Johann seems to have learned the trade, but his mother succeeded in enabling him to begin his education seriously at the age of eleven or twelve. About this time, Joseph Görres, who was afterward the great leader of Catholic thought in Germany, and after whom is named the famous Görres Gesellschaft which stands for so much in German Catholic life and progress, was a professor in the Sekunden Schule, or secondary school, in Coblentz, and had recently published treatises on natural philosophy with special reference to physiology. Müller entered this school in 1810 and Görres did not resign his professorship until 1814, when owing to the publication of a political work he was obliged to flee from the country. It is not known how much influence Görres exercised over young Müller, but some at least of his precious love for the natural sciences, which even in his student days led to the making of natural collections of various kinds, seems to have been imbibed under the influence of the philosopher physiologist. The touching of the orbits of the two men, who were destined, more than any of their fellow-citizens of Coblentz, to influence Germany's future, must always remain an interesting consideration in the lives of both.
Johann's parents were, as might have been expected, down in the old Catholic Rhineland in the capital of the spiritual principality of Treves, faithful members of the Roman Catholic Church. Very early in life, Johann conceived the wish to become a priest. His mother, rejoiced at her son's idea, was ready to make every possible sacrifice to secure his education. It was with the intention of education for the priesthood, then, that Johann entered the Sekunden Schule, an old college of the Jesuits, in which Jesuit tradition and methods of education still survived, and in which some of the old Jesuit pupils seem still to have held positions even during Müller's time as a student (1810 to 1817).
It would appear probable that because of the traditions of Jesuit teachings that held over at the school in Coblentz, and perhaps, too, because of the presence of some of the old masters and teachers trained by them, Müller knew the ancient languages so well. He made his own translations of Plato and Aristotle, and consulted the latter especially always in the original and had a lifelong reverence for the great Greek philosophic naturalist's work, Latin he used so well as to speak it readily, and practice in the disputations of the University at Bonn made the language still more familiar to him. It was said that he wrote Latin better than German. After the fall of Napoleon the Prussian government took up the reorganization of the schools in this part of the Rhineland, and Müller became more interested in scientific studies. At this time he became devoted to mathematics, which he studied under the old pupil of Pestalozzi, Professor Leutzinger, to whom Müller, in the sketch of his life prefixed to his thesis at the university, expressed the feeling that he owed a special debt of gratitude.
During his school days Müller became a collector, as we have said, of natural objects. He was especially interested in butterflies for a time, and collected all the species in the country around. He had a curious dislike for spiders which remained with him all his life. He was able to overcome this, however, and made important studies of that insect's eyes, and of its changing expressions under the influence of fear or when about to fall upon its prey.
His feeling with regard to the insect is an index of a certain feminine quality of mind that had a characteristic expression in later life in his dislike for vivisection. He could not bring himself to the conclusion that animals must be sacrificed in the midst of horrible pain unless there was some very definite scientific point to be determined, and unless every precaution was taken to avoid inflicting needless suffering. Even then he preferred that others should do this work and more than once took occasion to point out the fallacy of physiological observations founded on animal experimentation under such anomalous circumstances, and insisted that very frequently the results gave conclusions only by analogy and not by any strict logic of animal similarity or absolute physiological nexus.

* **Material supplied**

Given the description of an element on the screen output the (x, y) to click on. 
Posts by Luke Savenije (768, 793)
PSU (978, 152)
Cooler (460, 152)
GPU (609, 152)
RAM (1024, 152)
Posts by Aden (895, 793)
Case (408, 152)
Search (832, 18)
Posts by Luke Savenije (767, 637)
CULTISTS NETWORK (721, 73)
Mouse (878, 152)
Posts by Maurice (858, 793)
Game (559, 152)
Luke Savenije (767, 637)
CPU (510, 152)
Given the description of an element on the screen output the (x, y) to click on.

* **Required work**
• A. In the passage about Müller's early life, rewrite the part that begins with the words "Johann's parents were, as" and ends with "(1810 to 1817).", replacing "Treves" with "Trier".
• B. According to the passage about Müller's early life, in which years was Müller a student at the Sekunden Schule?

* **Task results**
• A.
Johann's parents were, as might have been expected, down in the old Catholic Rhineland in the capital of the spiritual principality of Trier, faithful members of the Roman Catholic Church. Very early in life, Johann conceived the wish to become a priest. His mother, rejoiced at her son's idea, was ready to make every possible sacrifice to secure his education. It was with the intention of education for the priesthood, then, that Johann entered the Sekunden Schule, an old college of the Jesuits, in which Jesuit tradition and methods of education still survived, and in which some of the old Jesuit pupils seem still to have held positions even during Müller's time as a student (1810 to 1817).

• B. 1810 to 1817